東京の変化

   



 月に一度東京に来ている。来たときは、時間があれば少しでも絵を見ることにしている。石垣では他の人の絵から離れているので、そういう気持ちになるのだと思う。東京のほかのことにはあまり興味がわかない。東京にしかないものというものもたくさんあるのだろうが、多分そういう都会的なものには興味が少ないのだろう。東京で好きな町はアメ横ぐらいだ。

 三軒茶屋には暮らしていたので、あの辺りは今でもいくらか土地勘がある。今回泊まっていた大井町で図書館に行こうとしても、グーグルマップでは確認できるのだが、歩いてゆけるのかが少し不安だ。今でも下馬図書館の場所は行けばわかる。しかし、三軒茶屋からすぐの下馬図書館はWi-Fi環境がないようだ。

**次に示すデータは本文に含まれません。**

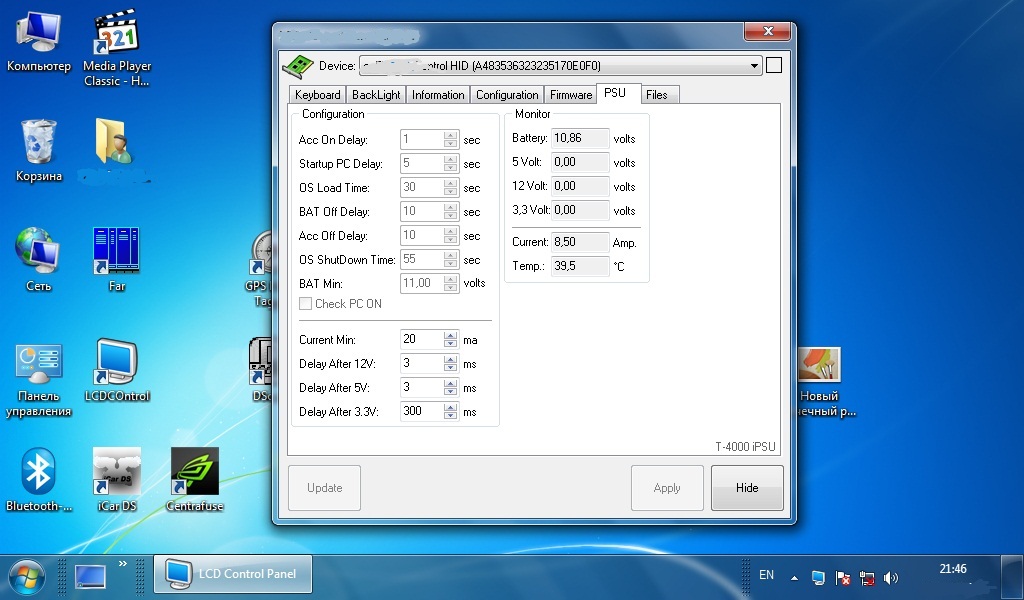The width and height of the screenshot is (1024, 600).
Task: Open the Recycle Bin (Корзина) icon
Action: point(39,144)
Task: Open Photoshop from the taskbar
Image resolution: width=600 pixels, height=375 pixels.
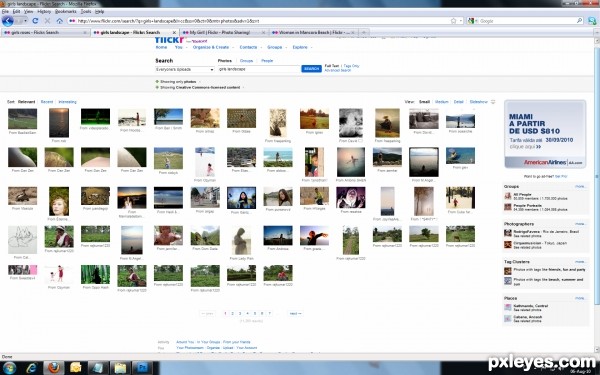Action: [x=142, y=368]
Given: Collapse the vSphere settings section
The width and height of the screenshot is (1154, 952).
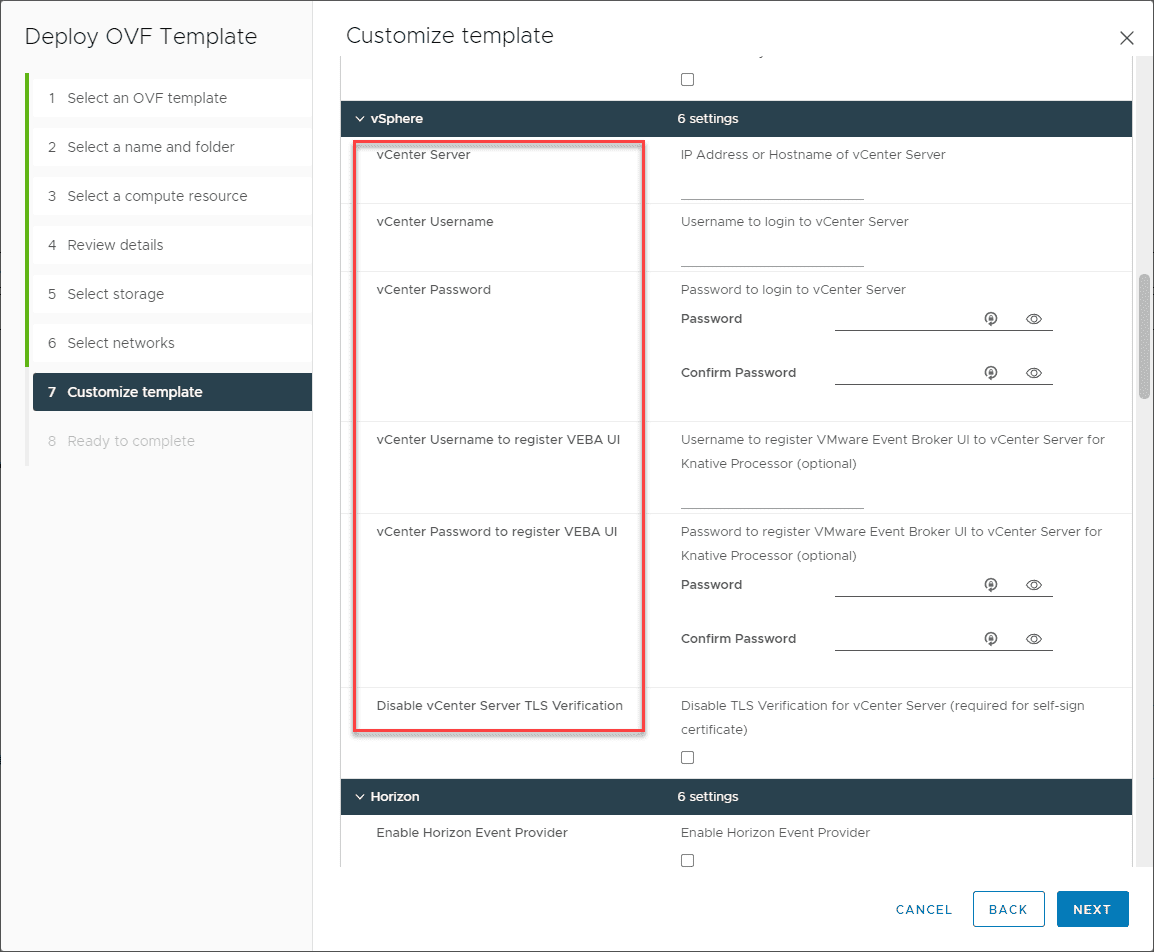Looking at the screenshot, I should (x=360, y=119).
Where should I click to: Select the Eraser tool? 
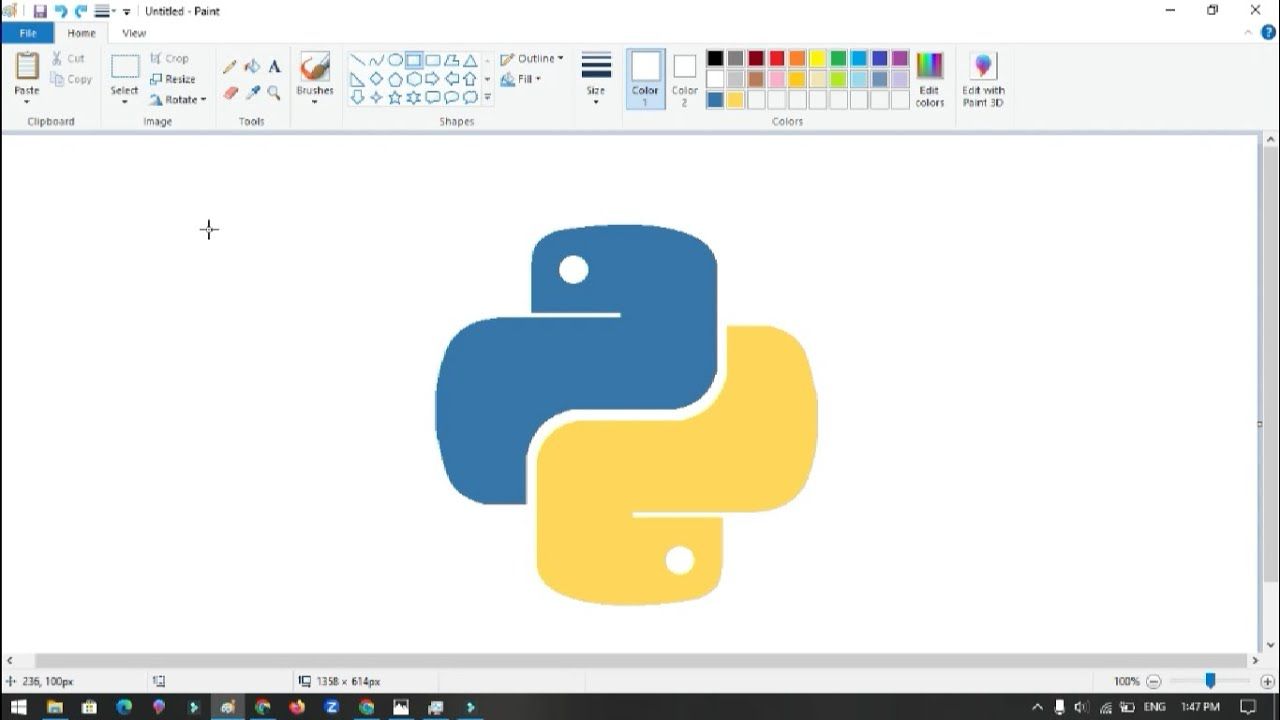coord(230,92)
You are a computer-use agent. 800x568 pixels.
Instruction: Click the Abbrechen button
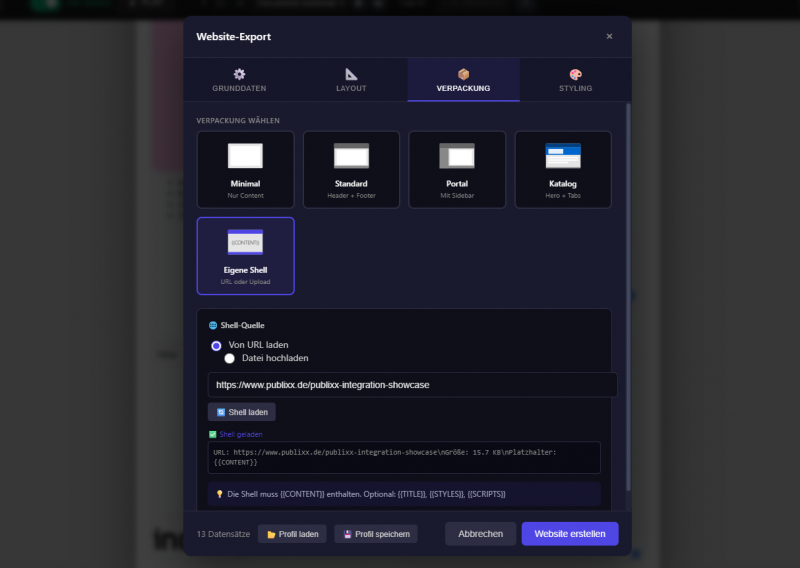coord(480,534)
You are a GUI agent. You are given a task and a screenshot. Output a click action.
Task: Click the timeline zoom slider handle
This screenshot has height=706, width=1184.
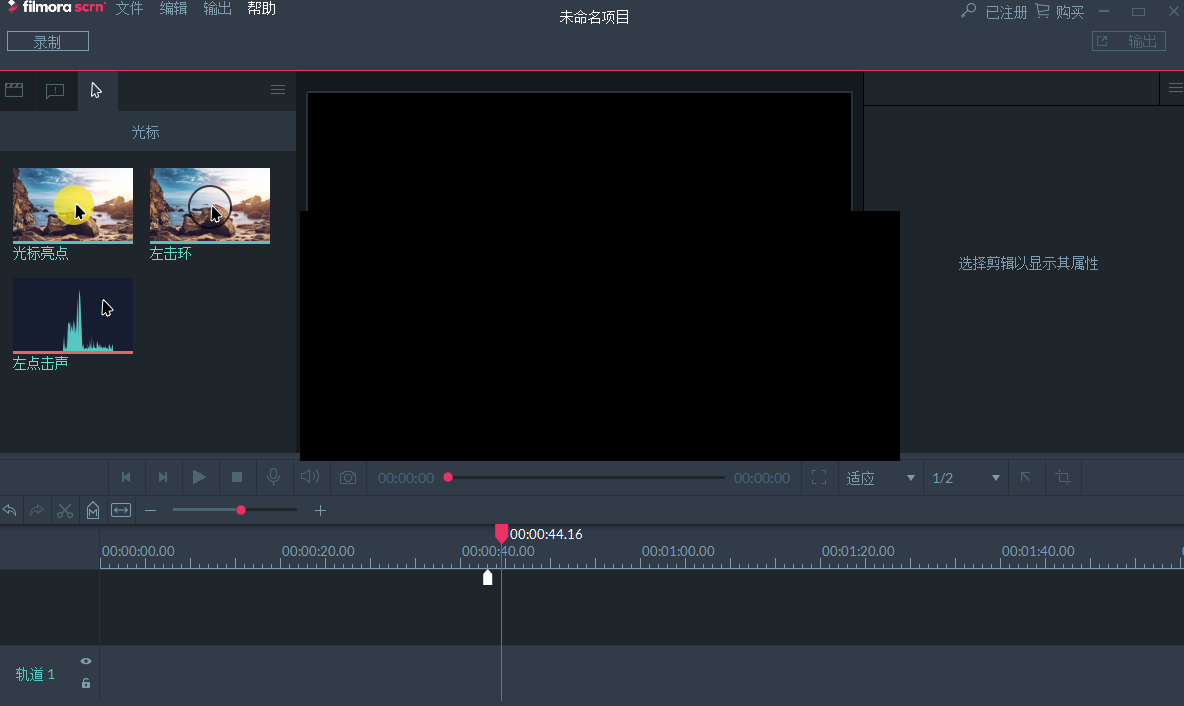[241, 510]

 三軒茶屋は知っているお店はもうほとんどない。このお店は昔もあったと確認できるものが2,3軒というぐらいだろう。三軒茶屋にいたのは35年前になるのだから、それがあたりまえのことなのだろう。商店というものも長くは続かないところがほとんどない。

 確かに商店は気楽な稼業ではない。時代の変化が大きすぎて、昨日良かったことがもう明日には変わる。日々商売商売で大変なはずだ。気楽なはずのサラリーマンはもっと大変な時代になりそうだ。自分の生きてきた時代を考えてみると、団塊の世代はめぐりあわせは良かったにちがいない。

 三軒茶屋がにぎわっていたのは戦災で燃えなかった地域だったからだ。戦後の住宅難時代に人口が過密になった地域である。戦後急遽三軒茶屋小学校が作られた。そこに通ったのだが、一クラス60人くらいはいた。それをさらに過密にして80名くらいも詰め込み、通路なしという状態すらあった。

 そうした過密すぎた人口が少しは落ち着いたのだろうが、そのころからマンションが立ち並び、新しい意味で人口増加が起きた結果が今なのだろう。世田谷区の人口自体が、小さめの県よりは多いのだから、人口過密も続いている。三軒茶屋はその後中学になったころ離れた。

 だからそう長いわけでもないのだが、子供時代にいた場所だから何となく土地勘は今でもある。大井町は昔よく自転車できた場所なのだが、大井町図書館へ行く道がどうしてもよくわからないで困った。やっとたどり着いたのだが、パソコンをやっていて困ると言われた。どこにもそんな表示はないのだが、追い出したかったらしい。パソコンをやってはいけない図書館とはいったい何だ。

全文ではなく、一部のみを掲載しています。